TUGAS ANDA: Sebutkan apa yang dilakukan para remaja dalam konten media sosial "Challenge Malaikat Maut" menurut teks berita di bawah.

Peneliti UGM: Hentikan Bikin Konten Medsos 'Challenge Malaikat Maut'

Challenge Malaikat Maut yaitu konten remaja mengadang truk di berbagai tempat, seperti di Banten, Bandung, dan Bekasi harus menjadi perhatian semua orang. Sebab, pembuat konten tidak menyadari pengaruh dari konten tersebut.

oleh Yanuar H diperbarui 14 Jul 2022, 18:00 WIB
Tengok peristiwa-peristiwa yang diyakini saat malaikat maut mencabut nyawa seseorang. Merinding!

Liputan6.com, Yogyakarta - Beberapa waktu lalu marak remaja membuat konten media sosial "Challenge Malaikat Maut" yaitu dengan mengadang truk yang tengah berjalan di jalan raya. Tren ini terjadi di berbagai tempat, seperti di Banten, Bandung, dan Bekasi.

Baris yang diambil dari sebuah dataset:
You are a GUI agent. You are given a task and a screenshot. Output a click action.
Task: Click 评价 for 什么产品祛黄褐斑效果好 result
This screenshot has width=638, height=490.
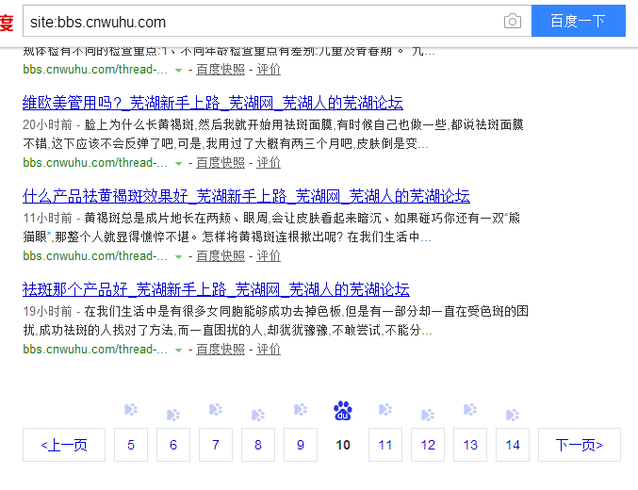(269, 255)
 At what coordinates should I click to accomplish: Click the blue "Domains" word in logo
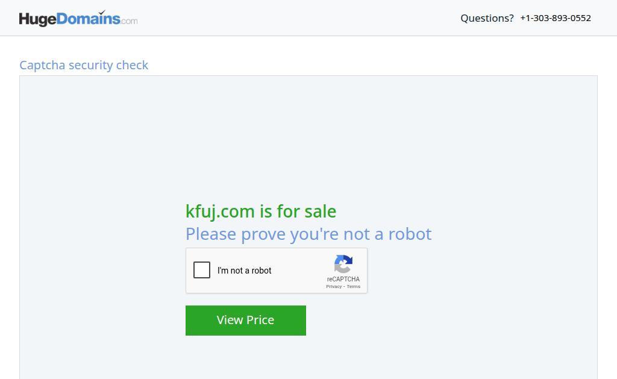(x=88, y=19)
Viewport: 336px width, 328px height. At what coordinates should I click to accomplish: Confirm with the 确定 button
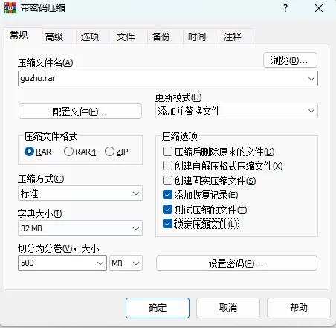158,308
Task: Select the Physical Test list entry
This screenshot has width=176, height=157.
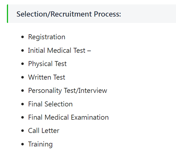Action: 47,64
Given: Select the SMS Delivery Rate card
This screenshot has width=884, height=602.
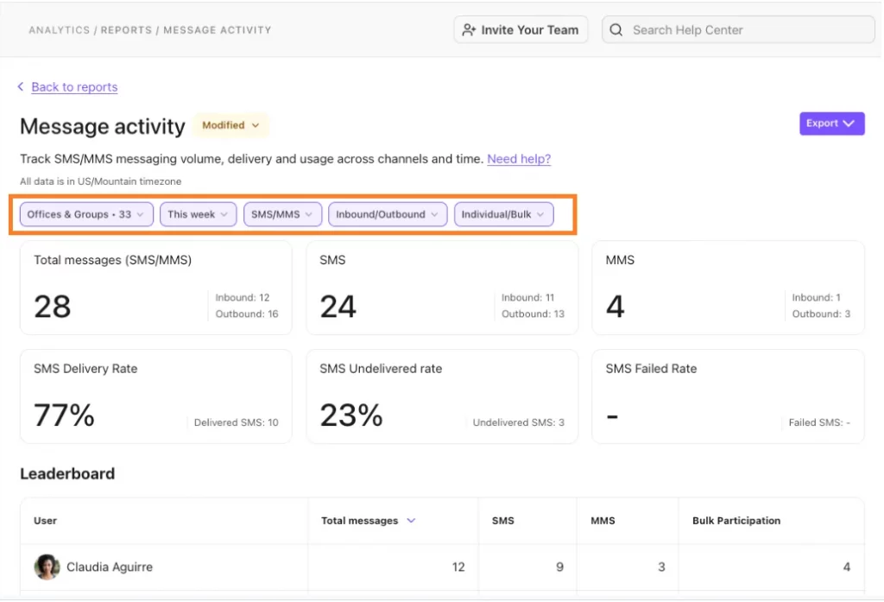Looking at the screenshot, I should tap(155, 396).
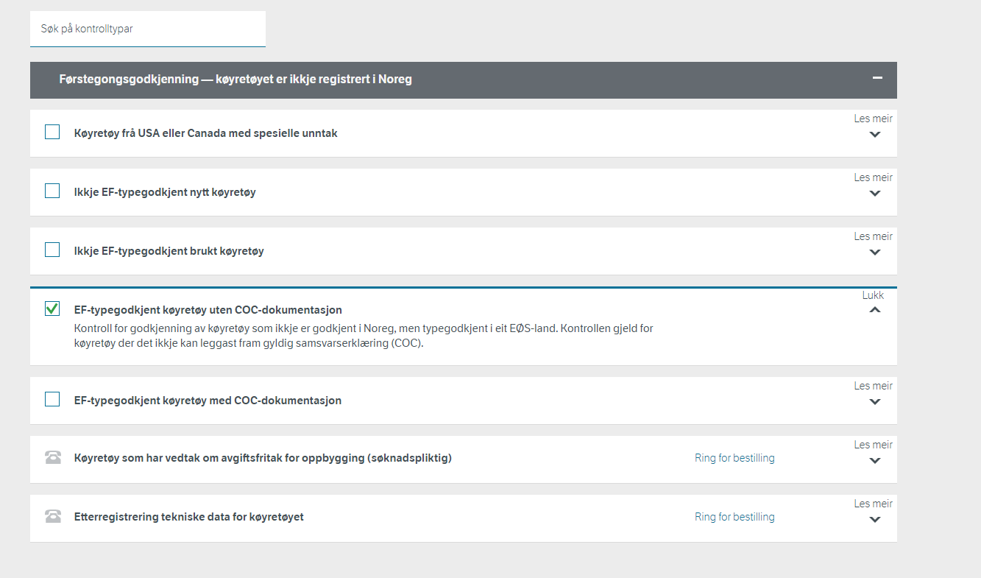Tick Ikkje EF-typegodkjent nytt køyretøy checkbox
Viewport: 981px width, 578px height.
point(52,191)
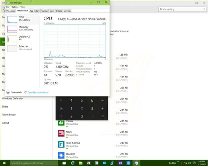
Task: Open Resource Monitor link
Action: click(38, 92)
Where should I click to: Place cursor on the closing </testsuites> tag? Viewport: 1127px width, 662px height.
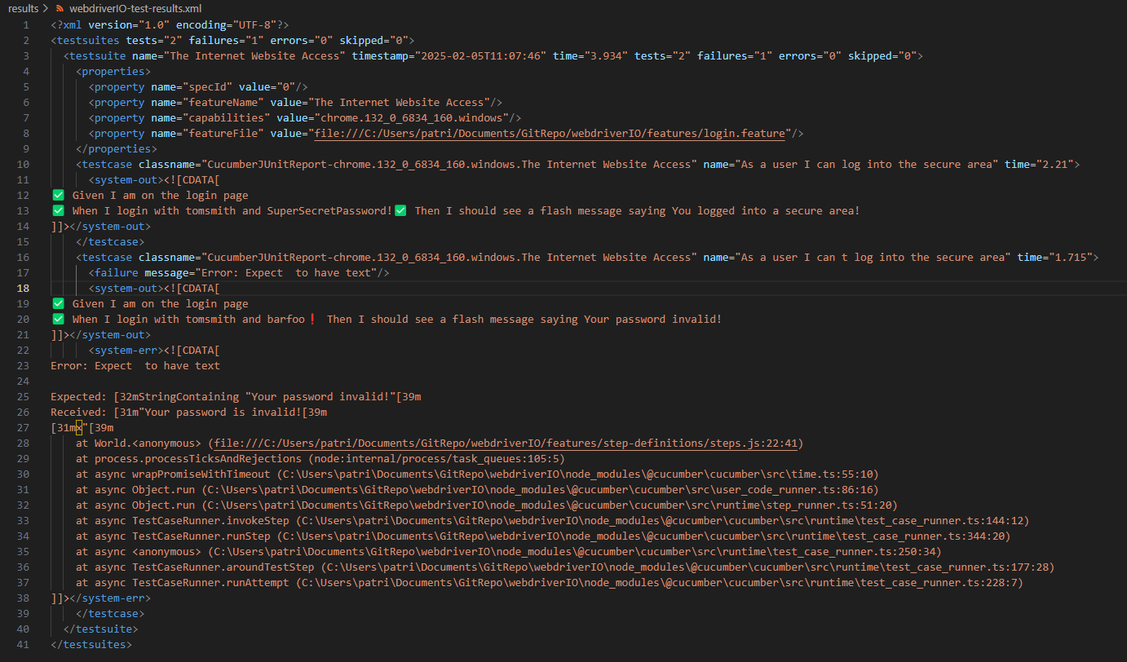tap(91, 645)

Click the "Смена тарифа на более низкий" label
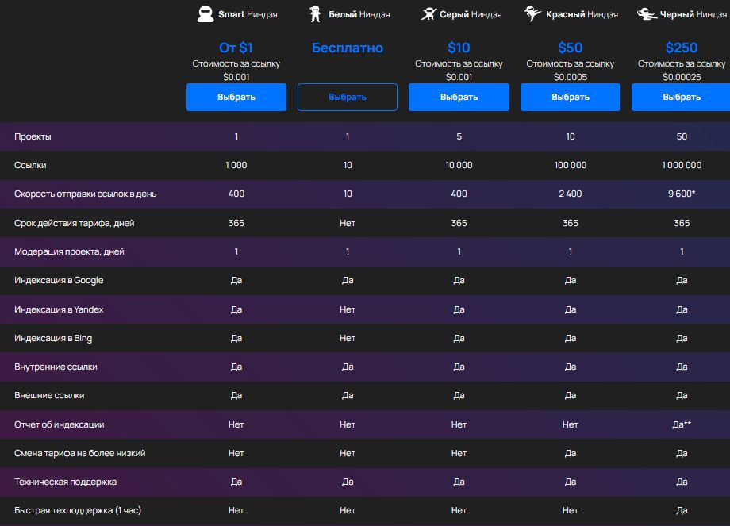point(79,453)
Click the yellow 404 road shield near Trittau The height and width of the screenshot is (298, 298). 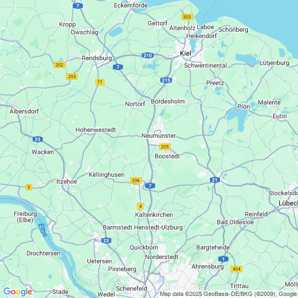(236, 269)
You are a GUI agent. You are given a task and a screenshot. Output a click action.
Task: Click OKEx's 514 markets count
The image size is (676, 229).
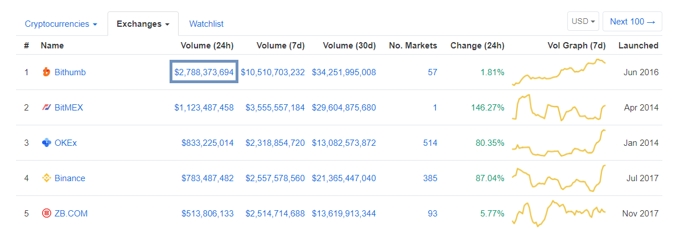[x=430, y=143]
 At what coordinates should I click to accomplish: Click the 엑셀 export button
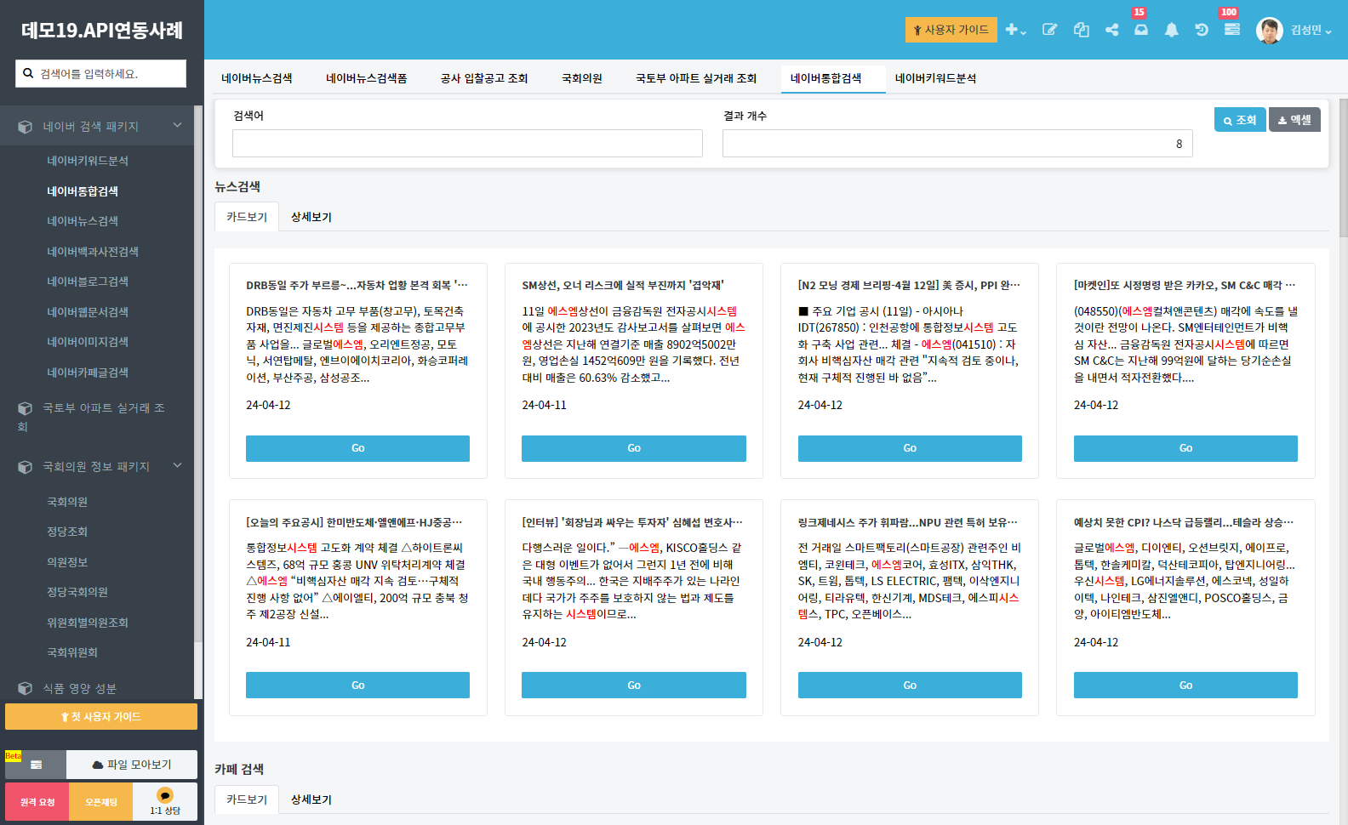(x=1294, y=120)
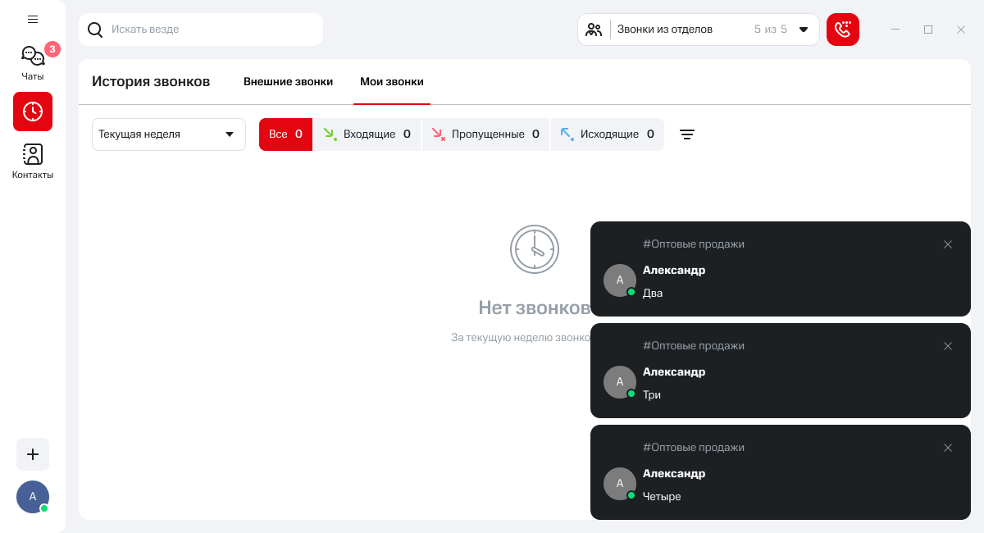Open Чаты with unread badge
984x533 pixels.
[x=33, y=62]
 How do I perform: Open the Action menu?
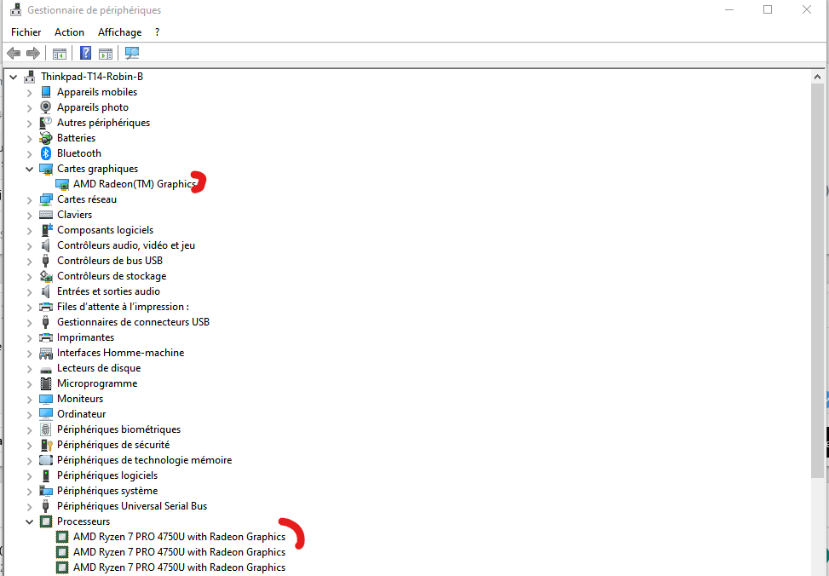pyautogui.click(x=69, y=32)
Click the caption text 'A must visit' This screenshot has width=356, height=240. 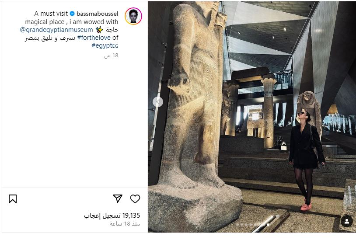pos(51,14)
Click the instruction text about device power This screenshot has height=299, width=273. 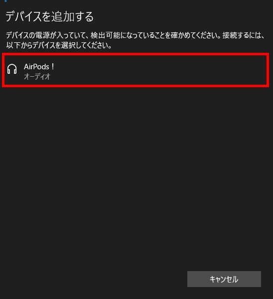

JAWABAN LATIHAN: Mereka mengadang truk yang tengah berjalan di jalan raya.